Care and support were well planned and there were enough staff to meet people’s assessed needs. People were treated with kindness and respect.

People benefitted from the food and fluid being carefully monitored and by being offered a variety of meals, snacks and drinks throughout the day.

People’s medicines were not always managed safely.

There were a range of activities which people enjoyed. This included regular visits from local school children, which people really enjoyed and looked forward to.

People were supported in the least restrictive way possible; the policies, systems and culture in the service supported this practice.

People said they were listened to and could make their concerns known, but these were not always recorded.

Rating at last inspection:

At the last inspection the service was rated as Requires Improvement (The last report was published January 2018). At this inspection the overall rating remained as Requires Improvement. This was the third time the service has been rated as requires improvement.

Why we inspected:

This was a planned inspection to look at improvements the service had made following the previous rating. At this inspection we found improvements had been made in the areas we identified previously. Care plans were now more detailed and contained more individualised content. There were more meaningful activities and people appeared engaged and well cared for. However, we found other areas which required improvement. Medicine management was not robust and placed people at risk. Following our initial feedback, the manager completed an audit of all medicine records and stock and had made some changes to systems. They had also addressed this with senior care staff. Hot water temperatures on some sinks were in excess of what is considered safe for vulnerable people. This had not been risk assessed. The service was in the process of fitting regulator valves to prevent water being too hot and therefore reduce the risk of possible scalding. However, at the time of the inspection, this risk remained.

Enforcement: Action we told the provider to take. We have made one requirement notice in relation to regulation 12- safe care and treatment. You can see this in full at the end of the report.

Follow up: We will continue to monitor the service to ensure that people receive safe, compassionate, high quality care. Further inspections will be planned based on the rating. If we receive any concerns, we may bring our inspection forward.

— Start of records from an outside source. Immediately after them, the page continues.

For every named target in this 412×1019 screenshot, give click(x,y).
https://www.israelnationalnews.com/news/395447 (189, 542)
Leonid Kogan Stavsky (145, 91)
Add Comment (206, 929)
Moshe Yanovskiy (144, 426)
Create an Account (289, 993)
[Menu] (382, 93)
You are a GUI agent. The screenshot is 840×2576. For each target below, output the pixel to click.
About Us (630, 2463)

For more details, please see the full report which is on the CQC website at www.cqc.org.uk

7th February 2018 - During an inspection to make sure that the improvements required had been made pdf icon

This focussed inspection took place on 7 February 2018 and was unannounced. When we completed their last comprehensive inspection on 19 September 2017 we found there were breaches of legal requirements in regulation 9 - person centred care, 12 -safe care and treatment and 18 of the Registration Regulations 2009 - notifications of other incidents. We issued requirement notices for these three breaches. We also found a repeated breach of regulation 17-good governance so we issued a warning notice. This sets out the evidence we found to show the breach and gave the provider a timeframe by which they needed to make improvements to meet this regulation. We are also met with the provider on 23 February 2018 to discuss their actions to improve this service and two other services they provide at other care home locations.

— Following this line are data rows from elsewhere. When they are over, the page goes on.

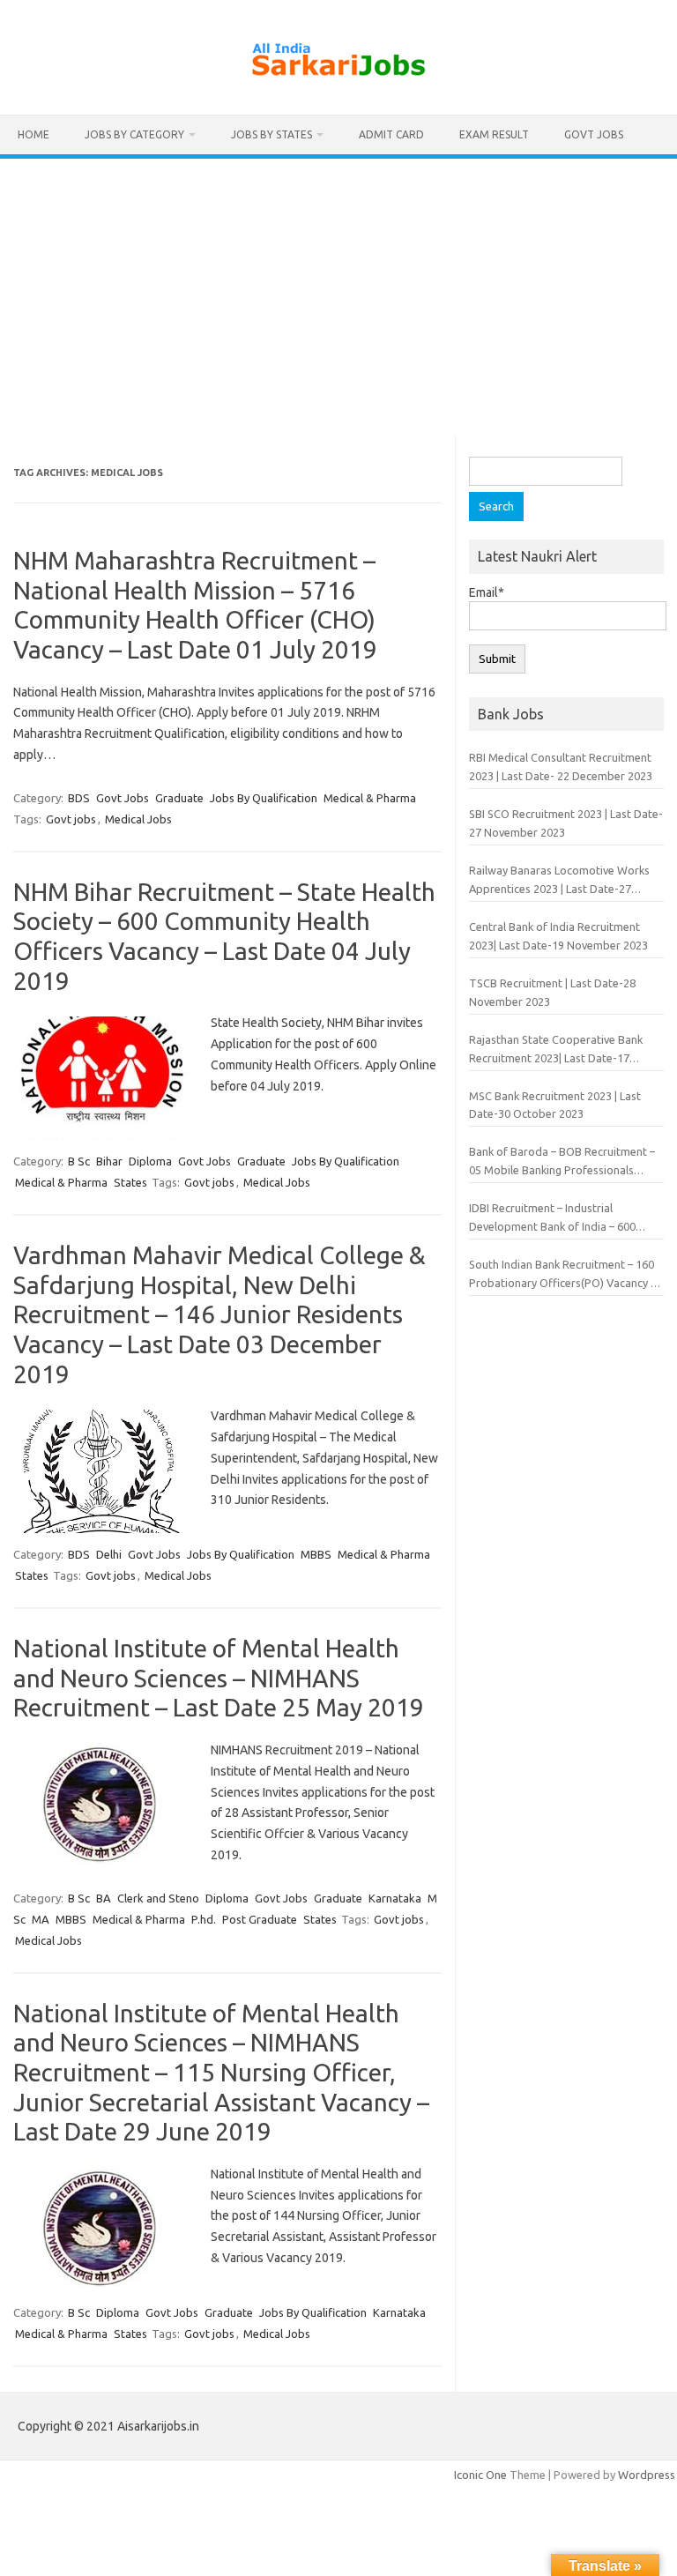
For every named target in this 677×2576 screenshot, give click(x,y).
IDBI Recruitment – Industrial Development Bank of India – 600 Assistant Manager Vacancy (552, 1219)
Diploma (150, 1161)
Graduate (179, 798)
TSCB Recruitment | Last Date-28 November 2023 (552, 992)
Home (33, 134)
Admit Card (391, 134)
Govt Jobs (593, 134)
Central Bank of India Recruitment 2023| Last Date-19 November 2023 (558, 935)
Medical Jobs (138, 819)
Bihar (109, 1161)
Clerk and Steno (158, 1898)
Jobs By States (271, 134)
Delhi (109, 1554)
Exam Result (494, 134)
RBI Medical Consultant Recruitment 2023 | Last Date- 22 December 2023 (560, 766)
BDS (79, 798)
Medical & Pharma (370, 798)
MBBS (316, 1554)
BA (103, 1898)
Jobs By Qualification (263, 798)
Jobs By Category (134, 134)
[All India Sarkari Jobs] (338, 85)
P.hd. (203, 1919)
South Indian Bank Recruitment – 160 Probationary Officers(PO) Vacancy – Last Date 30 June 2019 (562, 1275)
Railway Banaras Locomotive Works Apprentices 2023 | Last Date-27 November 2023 (559, 881)
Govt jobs (71, 819)
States (130, 1182)
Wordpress (646, 2474)
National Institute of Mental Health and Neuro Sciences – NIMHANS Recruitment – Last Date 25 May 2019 (218, 1677)
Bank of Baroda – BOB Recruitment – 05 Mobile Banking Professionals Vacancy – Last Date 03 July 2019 (562, 1162)
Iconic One (480, 2474)
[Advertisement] (338, 291)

Following the last inspection, we asked the provider to complete an action plan to show what they would do and by when to improve the key questions of safe, effective, responsive and well-led to at least good. During this inspection we found improvements had been made to the detail of care plans which enabled staff to provide more personalised and consistent care. We found health conditions and people’s preferred routines and likes and dislikes had been more clearly recorded. Risks were being clearly monitored and risk assessments detailed what staff should do to mitigate any risks identified. A new activities person had been employed who was providing a programme of activities throughout the week both in groups and to individuals, depending on their wishes and interests. We checked the accident and incident reports and found they linked to whether a notification had been sent to CQC. There were no gaps in reporting.

Where we had previously identified gaps in the quality assurance and audits to ensure people were kept safe, these had been rectified. Hot water was being regularly monitored to ensure it was not a risk of scalding people. The medicines storage areas were being more closely monitored to ensure the temperature did not rise above the recommended level. The provider had installed a cooling unit to the medicines storage room which helped to keep the temperature at a consistent level. The audits were being overseen by the manager and provider, who had increased their visits to the service.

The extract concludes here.